= The Center of Applied Data Science =

Information technology companies of Malaysia

The Center of Applied Data Science (CADS) is a private company established in Malaysia in October 2015.

== Founding/History ==

CADS was founded by Sharala Axryd, a Malaysian entrepreneur; her unusual position as a female CEO was noted by several publications.

In December 2015, CADS partnered with the Data Incubator, which was founded with grants from Cornell Tech, the computer science school at Cornell University. The Data Incubator is considered among the leading data science incubators in the United States. Through this partnership, CADS was the first in the Association of South-East Asian Nations to offer a data science accelerator program to transform science and engineering talents in Southeast Asia into qualified data scientists. With support from the Malaysian government, the programme was Data Incubator's first international campus.

== Programs ==

In 2016, CADS collaborated with Harvard Business School (HBS) Executive Education to launch a customised Big Data Analytics (BDA) program, with Malaysia Digital Economy Corporation (MDEC) and Human Resource Development Fund (HRDF) as stakeholders. The four-day programme took place for the first time at Hilton Kuala Lumpur from 25th to 28 April 2016 with 53 C-level participants. It was also notable for being the first time Harvard Business School had conducted a program outside its Boston campus. The programme attracted criticism from the Malaysian newspaper The Edge. The paper questioned the integrity of the HRDF's spending allocations and CADS's role in the process. CADS stated in response, denying the allegation and filed a legal case against The Edge. It then ended in a settlement and The Edge had revoked its articles ever since.

To position Malaysia as a big data hub in the region, CADS previously served as a delivery partner for the ASEAN Data Analytics eXchange (ADAX). Launched in March 2017, ADAX is an initiative by MDEC and Malaysia’s and the world’s first physical data exchange. The Data Star Program was then launched in October 2017 previously as a collaborative effort between ADAX and MDEC with CADS as a delivery partner. Now run exclusively by CADS, it is a training program for graduates that includes one to two months in-class intensive data science enablement training and mentorship with experienced data scientists. That same year, CADS collaborated with Coursera, the largest ‘massive open online course’ (MOOC) platform in the world to offer a host of data science courses to Malaysians.

== Other initiatives ==

CADS has also moved forward with several nation-building initiatives in Malaysia to develop data-driven states. In 2018 alone, CADS delivered training through Sarawak Centre of Performance Excellence (SCOPE) to oversee the development of 2,500 data professionals by 2022 with programmes such as the Sarawak Talent Enrichment Programme (STEP). Furthermore, CADS collaborated with the Penang Skills Development Centre to develop the first Artificial Intelligence (AI) Workforce Analytics platform to drive skills development in AI within Malaysia's Northern Region. More recently, CADS is collaborating with the Malaysian Technology Development Corporation (MTDC) in the areas of capacity-building, training as well as promote education, professional training and module development in Data Science, Analytics and Artificial Intelligence skills and specialisations.
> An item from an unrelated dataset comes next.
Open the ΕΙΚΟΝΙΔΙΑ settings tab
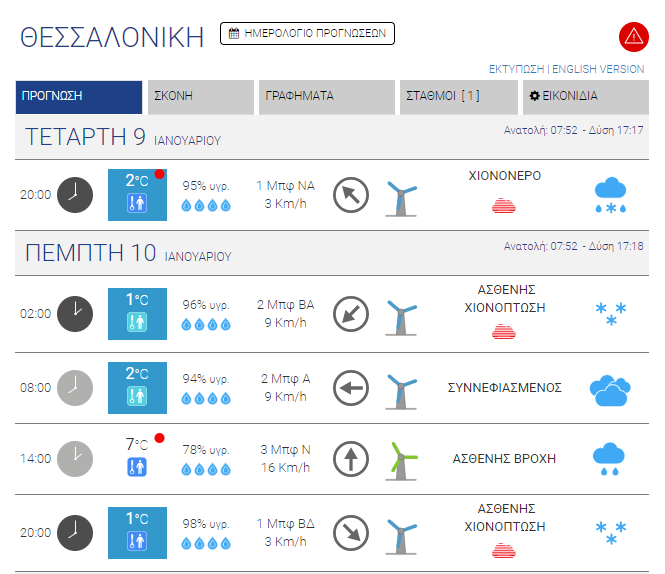click(584, 97)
In 2019, CADS introduced its CADS Certification, a first-of-its-kind certification for data professionals to have their skills and talents recognised globally. This certification corresponds to global industry benchmarks and is a professional credential for any data professional.

That same year, CADS launched Data For Her with the National Association of Women Entrepreneurs of Malaysia (NAWEM) that encourages the participation of women in data science through workshops and talks by female industry leaders.